Records from a data source
↓
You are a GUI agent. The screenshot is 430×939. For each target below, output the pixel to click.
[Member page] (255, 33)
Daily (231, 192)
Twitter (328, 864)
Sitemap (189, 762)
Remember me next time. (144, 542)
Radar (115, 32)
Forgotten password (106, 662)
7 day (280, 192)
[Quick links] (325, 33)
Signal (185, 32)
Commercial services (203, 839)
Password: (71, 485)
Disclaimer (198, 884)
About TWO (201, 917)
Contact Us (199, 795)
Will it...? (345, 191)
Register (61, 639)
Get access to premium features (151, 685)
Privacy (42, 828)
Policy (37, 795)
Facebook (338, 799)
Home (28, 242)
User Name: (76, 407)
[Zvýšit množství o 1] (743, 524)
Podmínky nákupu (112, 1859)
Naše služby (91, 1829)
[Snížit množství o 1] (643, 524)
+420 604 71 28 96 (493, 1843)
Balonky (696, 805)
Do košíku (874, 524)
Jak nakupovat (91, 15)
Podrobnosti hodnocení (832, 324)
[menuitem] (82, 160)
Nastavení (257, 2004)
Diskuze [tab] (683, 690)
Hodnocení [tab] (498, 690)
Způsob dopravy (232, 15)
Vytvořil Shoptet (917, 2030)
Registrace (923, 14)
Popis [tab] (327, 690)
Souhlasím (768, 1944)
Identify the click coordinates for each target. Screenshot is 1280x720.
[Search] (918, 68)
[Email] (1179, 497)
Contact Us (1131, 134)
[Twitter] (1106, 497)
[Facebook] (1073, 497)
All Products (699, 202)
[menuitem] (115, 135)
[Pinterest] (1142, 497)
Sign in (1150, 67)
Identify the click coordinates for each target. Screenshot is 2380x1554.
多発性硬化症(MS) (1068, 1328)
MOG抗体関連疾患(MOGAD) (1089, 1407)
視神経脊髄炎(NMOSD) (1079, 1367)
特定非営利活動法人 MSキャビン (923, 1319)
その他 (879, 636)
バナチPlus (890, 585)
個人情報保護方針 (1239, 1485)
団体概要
↑
▸ WHAT THE EXERCISE ASKS:
Reproduce each line of the records in which the word "množství" appears.

▸ ANSWER SPACE:
[Zvýšit množství o 1] (743, 524)
[Snížit množství o 1] (643, 524)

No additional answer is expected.